There are many genome assembly programs out there, but it is not always clear as to which is the best. Part of the problem is that it is not easy to define what ‘best’ is and an assembler that might work well in one situation (e.g. assembling a high-repeat-content genome) might not fare as well in other situations. Part of the reason for organizing this Assemblathon is to see if we can produce newer metrics for assessing the quality of a genome assembly that will complement existing statistics such as N50 contig size.
The ever changing landscape of sequencing technology also means that it is important to continually appraise new methods as well as re-appraise old ones. Assemblers that work well with the short reads from ‘next generation’ sequencers (e.g. Illumina and SOLiD) might not work as well (or at all) with reads from even newer technologies such as the new sequencers from PacBio. There is also a separate, but related, need to assemble transcriptomes from RNA-Seq data.
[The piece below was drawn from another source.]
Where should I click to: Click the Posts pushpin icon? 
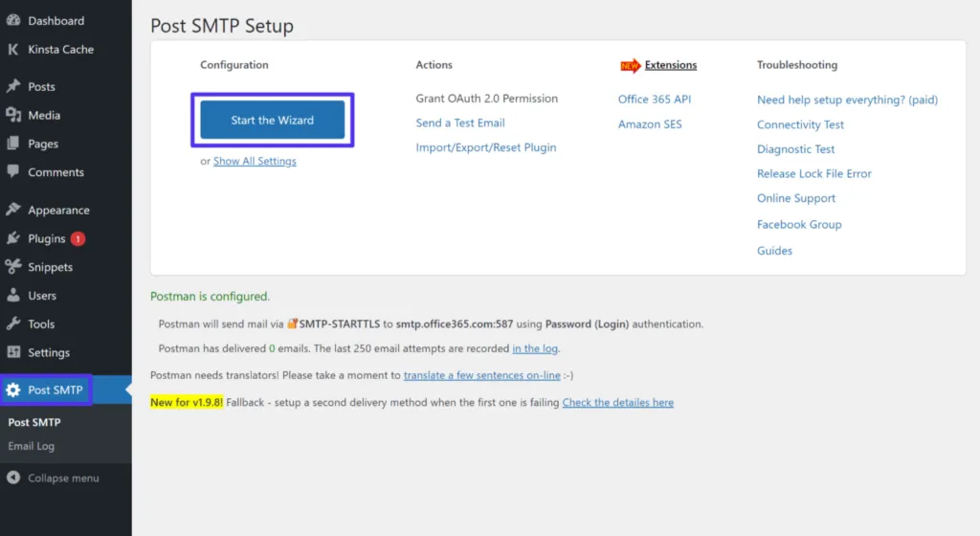coord(13,86)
Another more fundamental need for a project such as the Assemblathon is that even when we believe that an assembler has made a good job of assembling a genome, we are never entirely sure what the actual solution is. This is a bit like putting a jigsaw together where the pieces all all one of four different colors; how do you know what the final picture is supposed to look like? To tackle this issue, the Assemblathon will provide participants with simulated reads from synthetic genomes. By starting with a complete genome that has been generated in silico, we will know what the final ‘answer’ should be. Additionally, there will also be a ‘real’ genome sequence to assemble.
As someone involved in two analogous efforts (prediction of protein function and of genotype/phenotype connections) I think this is a terrific idea that will help us advance the field of sequence assembly. Of course, I would have called this effort CASA: Critical Assessment of Sequence Assemblies. First, it fits well with the “Critical Assessment” meme, which describes community efforts of bioinformaticians to assess how well their software is performing (e.g. CASP, CAFASP, CAPRI, CAGI, CAFA etc.) Second, you can have a lot of fun with the word casa, especially in California.